### [WHAT THE EXERCISE ASKS]
Every line of the entries below that carries the string "will" should be copied.

Extracted records:
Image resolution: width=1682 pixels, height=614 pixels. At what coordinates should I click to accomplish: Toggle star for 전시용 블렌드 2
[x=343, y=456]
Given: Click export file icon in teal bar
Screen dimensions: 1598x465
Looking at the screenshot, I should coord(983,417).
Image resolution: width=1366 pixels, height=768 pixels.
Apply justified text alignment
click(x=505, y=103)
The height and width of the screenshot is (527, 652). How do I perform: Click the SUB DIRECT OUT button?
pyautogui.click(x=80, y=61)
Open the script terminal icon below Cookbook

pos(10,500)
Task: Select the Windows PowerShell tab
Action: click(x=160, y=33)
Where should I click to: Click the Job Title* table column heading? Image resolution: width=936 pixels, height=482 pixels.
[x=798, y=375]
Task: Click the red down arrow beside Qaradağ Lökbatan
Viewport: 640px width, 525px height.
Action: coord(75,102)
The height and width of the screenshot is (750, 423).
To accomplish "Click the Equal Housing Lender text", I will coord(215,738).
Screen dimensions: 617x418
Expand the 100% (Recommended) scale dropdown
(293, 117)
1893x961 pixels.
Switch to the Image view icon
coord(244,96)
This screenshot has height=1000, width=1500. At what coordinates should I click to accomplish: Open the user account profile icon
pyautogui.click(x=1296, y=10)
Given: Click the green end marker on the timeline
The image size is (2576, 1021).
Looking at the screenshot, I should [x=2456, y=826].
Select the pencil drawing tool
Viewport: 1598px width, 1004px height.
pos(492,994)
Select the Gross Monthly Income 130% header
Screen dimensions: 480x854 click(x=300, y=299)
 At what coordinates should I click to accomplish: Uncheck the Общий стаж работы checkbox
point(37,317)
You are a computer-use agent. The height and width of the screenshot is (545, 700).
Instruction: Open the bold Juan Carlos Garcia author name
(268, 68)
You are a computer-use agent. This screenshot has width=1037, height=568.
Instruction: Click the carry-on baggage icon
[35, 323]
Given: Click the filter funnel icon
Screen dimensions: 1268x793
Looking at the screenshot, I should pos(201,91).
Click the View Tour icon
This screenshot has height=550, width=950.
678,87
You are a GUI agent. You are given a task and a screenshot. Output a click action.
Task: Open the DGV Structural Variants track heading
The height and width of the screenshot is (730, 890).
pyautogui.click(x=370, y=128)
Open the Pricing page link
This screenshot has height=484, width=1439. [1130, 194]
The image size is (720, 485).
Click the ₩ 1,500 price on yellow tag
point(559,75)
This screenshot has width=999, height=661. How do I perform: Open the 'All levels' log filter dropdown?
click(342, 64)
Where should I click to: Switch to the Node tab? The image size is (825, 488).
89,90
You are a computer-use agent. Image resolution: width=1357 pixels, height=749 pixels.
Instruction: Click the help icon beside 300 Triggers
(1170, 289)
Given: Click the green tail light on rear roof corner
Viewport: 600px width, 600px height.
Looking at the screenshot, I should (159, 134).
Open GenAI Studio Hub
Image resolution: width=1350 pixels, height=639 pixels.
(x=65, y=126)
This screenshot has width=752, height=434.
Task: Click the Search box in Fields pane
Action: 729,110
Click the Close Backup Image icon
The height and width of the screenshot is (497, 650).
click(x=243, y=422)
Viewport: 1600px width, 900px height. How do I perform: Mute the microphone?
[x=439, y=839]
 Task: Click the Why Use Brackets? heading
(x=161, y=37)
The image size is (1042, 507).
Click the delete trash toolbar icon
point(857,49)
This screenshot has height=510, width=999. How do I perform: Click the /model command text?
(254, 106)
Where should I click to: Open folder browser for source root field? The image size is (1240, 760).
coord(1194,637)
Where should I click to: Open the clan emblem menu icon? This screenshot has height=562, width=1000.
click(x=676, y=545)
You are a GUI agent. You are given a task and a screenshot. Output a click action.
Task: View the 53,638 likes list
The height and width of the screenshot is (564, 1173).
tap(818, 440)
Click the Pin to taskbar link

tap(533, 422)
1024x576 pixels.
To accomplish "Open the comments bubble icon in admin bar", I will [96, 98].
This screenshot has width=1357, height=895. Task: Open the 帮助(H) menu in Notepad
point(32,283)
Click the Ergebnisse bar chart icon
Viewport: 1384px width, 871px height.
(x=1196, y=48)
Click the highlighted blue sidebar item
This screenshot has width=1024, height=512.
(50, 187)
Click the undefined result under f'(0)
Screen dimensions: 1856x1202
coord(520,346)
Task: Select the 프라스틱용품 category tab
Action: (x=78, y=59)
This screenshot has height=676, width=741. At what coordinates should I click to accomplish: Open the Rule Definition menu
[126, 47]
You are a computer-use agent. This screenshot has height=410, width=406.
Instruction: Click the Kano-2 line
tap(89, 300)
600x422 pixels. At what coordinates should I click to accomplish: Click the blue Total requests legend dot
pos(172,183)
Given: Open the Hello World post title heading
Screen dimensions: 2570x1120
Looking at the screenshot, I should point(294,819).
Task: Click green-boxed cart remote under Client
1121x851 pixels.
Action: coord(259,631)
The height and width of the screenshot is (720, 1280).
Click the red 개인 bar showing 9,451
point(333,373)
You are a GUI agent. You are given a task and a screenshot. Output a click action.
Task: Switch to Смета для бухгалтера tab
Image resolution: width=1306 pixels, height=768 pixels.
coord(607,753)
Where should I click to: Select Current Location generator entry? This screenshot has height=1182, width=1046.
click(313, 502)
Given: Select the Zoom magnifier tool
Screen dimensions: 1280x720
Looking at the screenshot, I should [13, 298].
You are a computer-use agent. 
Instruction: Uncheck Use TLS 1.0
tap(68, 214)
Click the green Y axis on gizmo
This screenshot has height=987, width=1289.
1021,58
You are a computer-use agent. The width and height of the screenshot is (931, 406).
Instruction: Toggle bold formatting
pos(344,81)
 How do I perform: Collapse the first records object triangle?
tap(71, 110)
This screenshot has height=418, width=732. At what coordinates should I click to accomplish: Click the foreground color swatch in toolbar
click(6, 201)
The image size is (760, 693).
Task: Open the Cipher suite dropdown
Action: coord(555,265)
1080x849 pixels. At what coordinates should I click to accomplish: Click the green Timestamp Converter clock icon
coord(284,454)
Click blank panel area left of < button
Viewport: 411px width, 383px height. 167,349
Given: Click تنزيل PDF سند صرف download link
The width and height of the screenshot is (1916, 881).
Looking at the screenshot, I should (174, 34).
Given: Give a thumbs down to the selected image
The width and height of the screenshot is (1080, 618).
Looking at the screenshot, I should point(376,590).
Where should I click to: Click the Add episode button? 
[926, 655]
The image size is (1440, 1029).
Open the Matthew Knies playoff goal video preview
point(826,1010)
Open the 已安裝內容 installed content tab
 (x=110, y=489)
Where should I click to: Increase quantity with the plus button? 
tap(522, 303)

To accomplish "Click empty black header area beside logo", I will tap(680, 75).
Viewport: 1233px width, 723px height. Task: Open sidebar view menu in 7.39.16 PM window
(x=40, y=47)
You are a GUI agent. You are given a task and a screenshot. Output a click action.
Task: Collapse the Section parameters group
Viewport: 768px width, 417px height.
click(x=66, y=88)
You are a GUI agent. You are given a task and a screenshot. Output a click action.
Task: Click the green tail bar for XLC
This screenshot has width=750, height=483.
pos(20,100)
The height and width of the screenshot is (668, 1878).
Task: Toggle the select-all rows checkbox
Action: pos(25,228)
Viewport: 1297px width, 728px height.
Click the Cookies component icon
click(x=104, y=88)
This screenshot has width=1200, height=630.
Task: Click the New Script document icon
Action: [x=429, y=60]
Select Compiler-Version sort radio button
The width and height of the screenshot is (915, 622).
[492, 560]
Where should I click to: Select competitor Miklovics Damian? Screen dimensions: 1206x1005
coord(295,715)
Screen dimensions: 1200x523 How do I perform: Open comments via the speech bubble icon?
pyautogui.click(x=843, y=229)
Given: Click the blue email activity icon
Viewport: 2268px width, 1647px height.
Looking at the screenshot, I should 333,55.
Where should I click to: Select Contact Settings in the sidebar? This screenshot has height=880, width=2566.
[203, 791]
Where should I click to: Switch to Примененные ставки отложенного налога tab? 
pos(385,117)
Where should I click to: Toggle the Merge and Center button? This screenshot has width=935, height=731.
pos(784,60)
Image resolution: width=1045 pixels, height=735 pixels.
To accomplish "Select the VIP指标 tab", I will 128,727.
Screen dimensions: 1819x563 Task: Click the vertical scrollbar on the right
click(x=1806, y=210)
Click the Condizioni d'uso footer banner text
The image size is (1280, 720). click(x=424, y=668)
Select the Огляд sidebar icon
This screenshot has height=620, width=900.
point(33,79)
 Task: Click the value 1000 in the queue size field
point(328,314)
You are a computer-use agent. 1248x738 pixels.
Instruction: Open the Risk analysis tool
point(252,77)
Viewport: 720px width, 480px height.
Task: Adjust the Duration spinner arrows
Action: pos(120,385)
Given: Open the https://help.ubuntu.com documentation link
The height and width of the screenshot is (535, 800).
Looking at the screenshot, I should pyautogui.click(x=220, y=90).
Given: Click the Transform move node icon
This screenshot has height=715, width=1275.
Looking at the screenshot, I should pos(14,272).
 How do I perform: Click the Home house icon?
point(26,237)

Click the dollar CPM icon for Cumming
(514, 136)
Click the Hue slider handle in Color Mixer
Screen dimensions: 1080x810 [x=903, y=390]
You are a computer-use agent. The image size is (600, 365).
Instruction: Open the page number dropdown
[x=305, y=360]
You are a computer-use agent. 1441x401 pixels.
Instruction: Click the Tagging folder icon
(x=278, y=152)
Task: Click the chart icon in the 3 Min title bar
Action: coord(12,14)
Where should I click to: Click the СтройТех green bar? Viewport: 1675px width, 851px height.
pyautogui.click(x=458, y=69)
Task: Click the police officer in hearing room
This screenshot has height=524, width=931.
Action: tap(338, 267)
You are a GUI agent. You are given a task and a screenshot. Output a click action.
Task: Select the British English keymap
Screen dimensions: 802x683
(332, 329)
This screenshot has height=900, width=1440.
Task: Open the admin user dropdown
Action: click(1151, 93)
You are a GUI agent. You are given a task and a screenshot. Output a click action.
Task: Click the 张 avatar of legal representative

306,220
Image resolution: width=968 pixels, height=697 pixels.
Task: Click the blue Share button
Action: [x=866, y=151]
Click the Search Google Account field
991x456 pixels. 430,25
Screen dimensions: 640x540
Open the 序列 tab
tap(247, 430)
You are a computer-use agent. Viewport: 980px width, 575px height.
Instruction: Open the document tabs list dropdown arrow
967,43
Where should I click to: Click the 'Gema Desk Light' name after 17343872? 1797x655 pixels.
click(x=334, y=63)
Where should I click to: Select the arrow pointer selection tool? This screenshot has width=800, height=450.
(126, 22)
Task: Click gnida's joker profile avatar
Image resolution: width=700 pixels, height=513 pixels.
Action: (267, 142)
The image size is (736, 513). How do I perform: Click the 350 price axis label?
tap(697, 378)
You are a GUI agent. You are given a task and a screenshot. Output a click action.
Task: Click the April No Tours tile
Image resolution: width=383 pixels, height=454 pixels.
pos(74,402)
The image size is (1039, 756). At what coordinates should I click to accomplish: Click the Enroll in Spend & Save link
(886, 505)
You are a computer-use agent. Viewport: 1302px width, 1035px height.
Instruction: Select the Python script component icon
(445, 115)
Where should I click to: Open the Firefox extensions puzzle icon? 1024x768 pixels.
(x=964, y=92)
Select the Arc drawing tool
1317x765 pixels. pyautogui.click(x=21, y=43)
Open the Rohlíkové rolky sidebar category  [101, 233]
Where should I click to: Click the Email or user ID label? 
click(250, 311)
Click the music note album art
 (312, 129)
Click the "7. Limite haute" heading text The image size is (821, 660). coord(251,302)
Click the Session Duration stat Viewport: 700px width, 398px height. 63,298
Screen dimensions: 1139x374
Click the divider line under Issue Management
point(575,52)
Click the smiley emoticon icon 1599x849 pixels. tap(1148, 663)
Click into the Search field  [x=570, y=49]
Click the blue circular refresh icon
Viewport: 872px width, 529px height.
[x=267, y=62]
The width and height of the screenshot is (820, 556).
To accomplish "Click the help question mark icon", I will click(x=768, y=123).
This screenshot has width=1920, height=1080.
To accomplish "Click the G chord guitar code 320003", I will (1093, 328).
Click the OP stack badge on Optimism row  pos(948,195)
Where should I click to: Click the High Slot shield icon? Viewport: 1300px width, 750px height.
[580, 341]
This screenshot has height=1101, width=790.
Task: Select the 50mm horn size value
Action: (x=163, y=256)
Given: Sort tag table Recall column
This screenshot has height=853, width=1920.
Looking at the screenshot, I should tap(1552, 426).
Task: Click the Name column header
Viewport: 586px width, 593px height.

### [EXERCISE ANSWER]
To accomplish "Click the Equal Housing Lender text", I will coord(215,738).
To accomplish "Open the comments bubble icon in admin bar", I will [96, 98].
To accomplish "Click empty black header area beside logo", I will tap(680, 75).
To accomplish "Select the VIP指标 tab", I will 128,727.
To accomplish "Click the help question mark icon", I will click(x=768, y=123).
To accomplish "Click the G chord guitar code 320003", I will (1093, 328).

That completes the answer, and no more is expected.